### Records for the exercise

# # # # #

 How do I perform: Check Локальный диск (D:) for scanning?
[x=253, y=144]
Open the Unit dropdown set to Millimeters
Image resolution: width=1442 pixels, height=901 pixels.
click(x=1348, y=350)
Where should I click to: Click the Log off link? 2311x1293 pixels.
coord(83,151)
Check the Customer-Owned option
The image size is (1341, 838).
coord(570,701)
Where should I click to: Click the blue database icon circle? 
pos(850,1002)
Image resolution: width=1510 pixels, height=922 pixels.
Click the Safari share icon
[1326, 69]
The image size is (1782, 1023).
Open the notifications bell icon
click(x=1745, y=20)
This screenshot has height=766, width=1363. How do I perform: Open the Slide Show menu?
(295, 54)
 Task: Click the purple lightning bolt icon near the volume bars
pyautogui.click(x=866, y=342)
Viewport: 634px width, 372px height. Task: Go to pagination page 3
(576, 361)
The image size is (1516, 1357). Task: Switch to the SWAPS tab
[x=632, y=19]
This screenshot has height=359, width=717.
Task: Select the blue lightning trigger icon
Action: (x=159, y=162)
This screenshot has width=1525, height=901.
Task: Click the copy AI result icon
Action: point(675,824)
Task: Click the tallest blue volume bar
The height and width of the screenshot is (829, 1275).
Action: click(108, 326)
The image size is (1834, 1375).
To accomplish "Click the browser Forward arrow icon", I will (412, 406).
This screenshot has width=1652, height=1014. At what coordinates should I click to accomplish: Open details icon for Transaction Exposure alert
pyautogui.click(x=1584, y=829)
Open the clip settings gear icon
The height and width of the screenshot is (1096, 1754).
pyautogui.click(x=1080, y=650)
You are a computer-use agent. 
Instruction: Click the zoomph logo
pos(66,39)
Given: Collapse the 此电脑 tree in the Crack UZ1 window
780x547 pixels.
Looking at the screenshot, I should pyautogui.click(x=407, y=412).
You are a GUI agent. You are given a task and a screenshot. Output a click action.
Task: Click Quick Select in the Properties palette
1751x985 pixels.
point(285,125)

# # # # #

### What is needed
Without changing a word, restate the whole listing.

### Output for this task
 How do I perform: Check Локальный диск (D:) for scanning?
[x=253, y=144]
Open the Unit dropdown set to Millimeters
Image resolution: width=1442 pixels, height=901 pixels.
click(x=1348, y=350)
Where should I click to: Click the Log off link? 2311x1293 pixels.
coord(83,151)
Check the Customer-Owned option
The image size is (1341, 838).
coord(570,701)
Where should I click to: Click the blue database icon circle? 
pos(850,1002)
Image resolution: width=1510 pixels, height=922 pixels.
Click the Safari share icon
[1326, 69]
The image size is (1782, 1023).
Open the notifications bell icon
click(x=1745, y=20)
This screenshot has height=766, width=1363. How do I perform: Open the Slide Show menu?
(295, 54)
 Task: Click the purple lightning bolt icon near the volume bars
pyautogui.click(x=866, y=342)
Viewport: 634px width, 372px height. Task: Go to pagination page 3
(576, 361)
The image size is (1516, 1357). Task: Switch to the SWAPS tab
[x=632, y=19]
This screenshot has height=359, width=717.
Task: Select the blue lightning trigger icon
Action: (x=159, y=162)
This screenshot has width=1525, height=901.
Task: Click the copy AI result icon
Action: point(675,824)
Task: Click the tallest blue volume bar
The height and width of the screenshot is (829, 1275).
Action: click(108, 326)
The image size is (1834, 1375).
To accomplish "Click the browser Forward arrow icon", I will (412, 406).
This screenshot has width=1652, height=1014. At what coordinates should I click to accomplish: Open details icon for Transaction Exposure alert
pyautogui.click(x=1584, y=829)
Open the clip settings gear icon
The height and width of the screenshot is (1096, 1754).
pyautogui.click(x=1080, y=650)
You are a computer-use agent. 
Instruction: Click the zoomph logo
pos(66,39)
Given: Collapse the 此电脑 tree in the Crack UZ1 window
780x547 pixels.
Looking at the screenshot, I should pyautogui.click(x=407, y=412).
You are a GUI agent. You are given a task and a screenshot. Output a click action.
Task: Click Quick Select in the Properties palette
1751x985 pixels.
point(285,125)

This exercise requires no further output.